Records from a data collection
▽

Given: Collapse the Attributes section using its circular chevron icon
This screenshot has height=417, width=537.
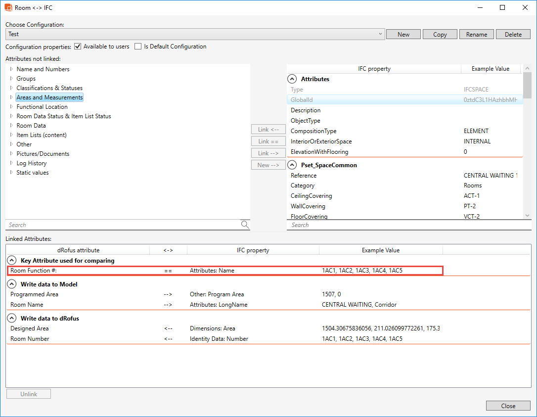Looking at the screenshot, I should pos(292,78).
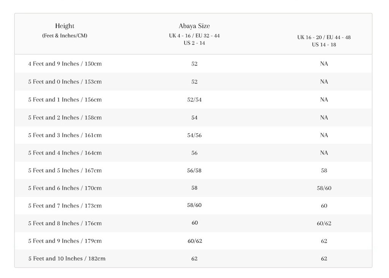Select the 5 Feet and 0 Inches row
This screenshot has height=278, width=389.
(x=193, y=82)
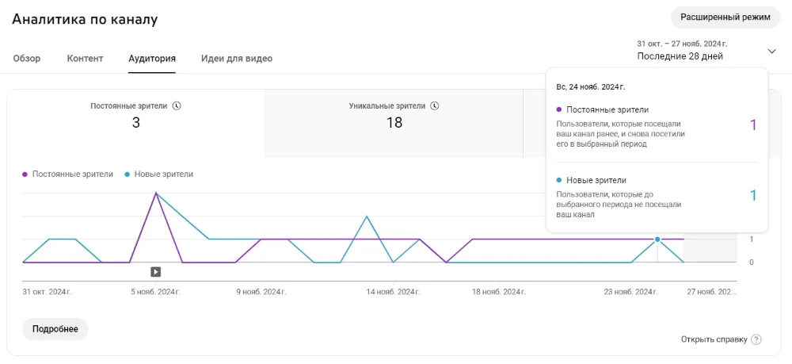Expand the date range chevron arrow
The height and width of the screenshot is (364, 792).
click(x=772, y=51)
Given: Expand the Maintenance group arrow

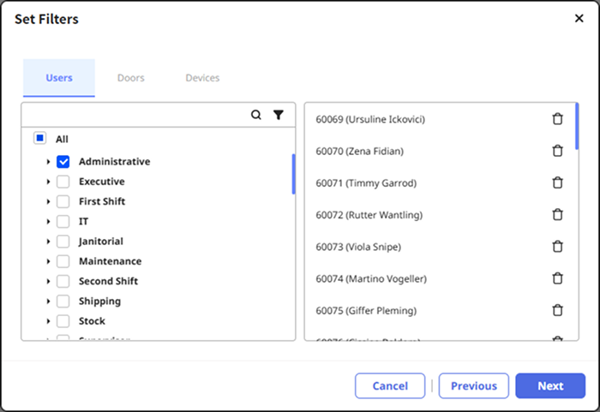Looking at the screenshot, I should click(48, 261).

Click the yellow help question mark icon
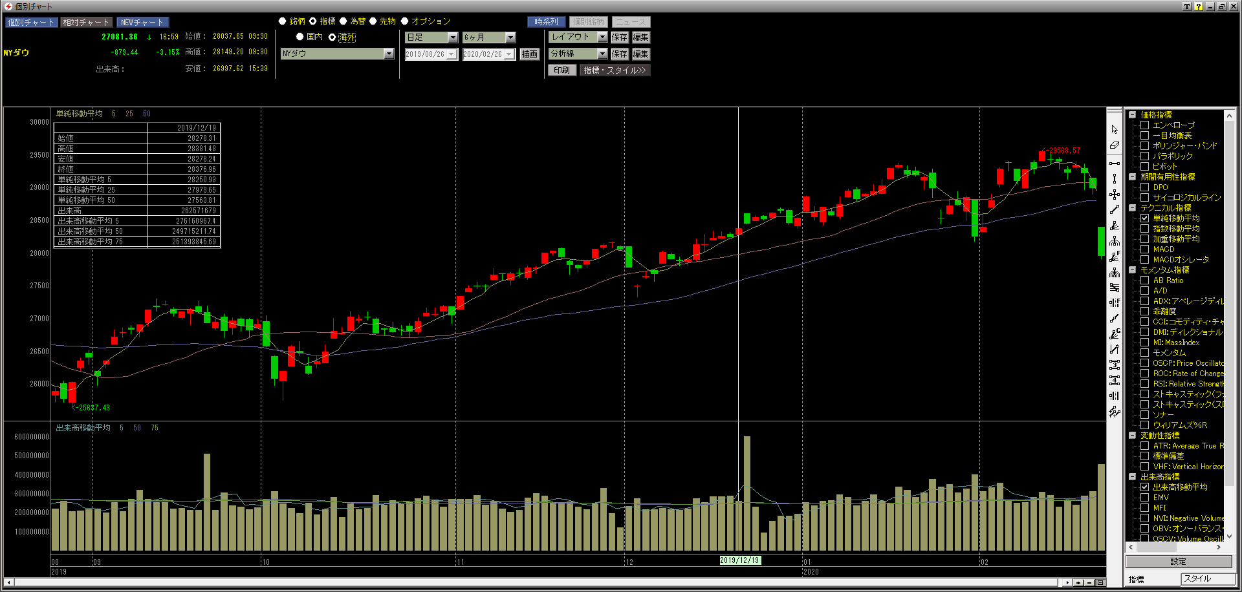[1198, 6]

△

ACTION ITEM => When you come to the line containing "Given: Expand the Maintenance group arrow" in the records above, repeat that line and all lines after it exactly, but not the pictures.

ANSWER TO THE EXERCISE =>
Given: Expand the Maintenance group arrow

Looking at the screenshot, I should click(48, 261).

Click the yellow help question mark icon
[1198, 6]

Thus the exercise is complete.